═══ Supplied material

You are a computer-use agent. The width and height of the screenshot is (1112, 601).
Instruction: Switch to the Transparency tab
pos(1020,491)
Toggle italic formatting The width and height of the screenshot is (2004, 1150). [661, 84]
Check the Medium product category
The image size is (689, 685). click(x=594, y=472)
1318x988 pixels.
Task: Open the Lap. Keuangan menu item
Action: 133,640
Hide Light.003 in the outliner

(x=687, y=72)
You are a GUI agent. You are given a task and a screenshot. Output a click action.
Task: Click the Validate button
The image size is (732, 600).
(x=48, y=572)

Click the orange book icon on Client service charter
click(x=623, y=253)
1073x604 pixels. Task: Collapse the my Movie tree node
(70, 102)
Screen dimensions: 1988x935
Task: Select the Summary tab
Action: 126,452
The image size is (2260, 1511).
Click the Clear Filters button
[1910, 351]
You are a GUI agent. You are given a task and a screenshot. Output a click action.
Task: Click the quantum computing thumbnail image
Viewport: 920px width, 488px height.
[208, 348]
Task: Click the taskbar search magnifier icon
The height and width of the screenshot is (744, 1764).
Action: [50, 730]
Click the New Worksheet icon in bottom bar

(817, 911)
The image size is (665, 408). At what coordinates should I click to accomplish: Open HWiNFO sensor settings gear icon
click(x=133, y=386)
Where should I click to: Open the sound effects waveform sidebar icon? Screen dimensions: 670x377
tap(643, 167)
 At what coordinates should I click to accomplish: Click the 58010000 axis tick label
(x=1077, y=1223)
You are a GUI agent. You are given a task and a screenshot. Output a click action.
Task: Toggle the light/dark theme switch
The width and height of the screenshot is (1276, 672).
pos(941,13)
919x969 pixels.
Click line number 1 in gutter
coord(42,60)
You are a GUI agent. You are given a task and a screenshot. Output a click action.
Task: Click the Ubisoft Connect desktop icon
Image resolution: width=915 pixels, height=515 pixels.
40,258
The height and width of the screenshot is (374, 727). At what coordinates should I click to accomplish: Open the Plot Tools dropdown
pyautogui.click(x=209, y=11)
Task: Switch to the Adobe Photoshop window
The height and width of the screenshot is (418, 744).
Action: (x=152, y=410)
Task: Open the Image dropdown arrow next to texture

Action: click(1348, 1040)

══════

• _Assignment_
Produce only the lines from the line containing "Task: Click the Validate button" through the line containing "The image size is (2260, 1511).", inclusive of both, exactly as they stand in the entries above.

• _Response_
Task: Click the Validate button
The image size is (732, 600).
(x=48, y=572)

Click the orange book icon on Client service charter
click(x=623, y=253)
1073x604 pixels. Task: Collapse the my Movie tree node
(70, 102)
Screen dimensions: 1988x935
Task: Select the Summary tab
Action: 126,452
The image size is (2260, 1511).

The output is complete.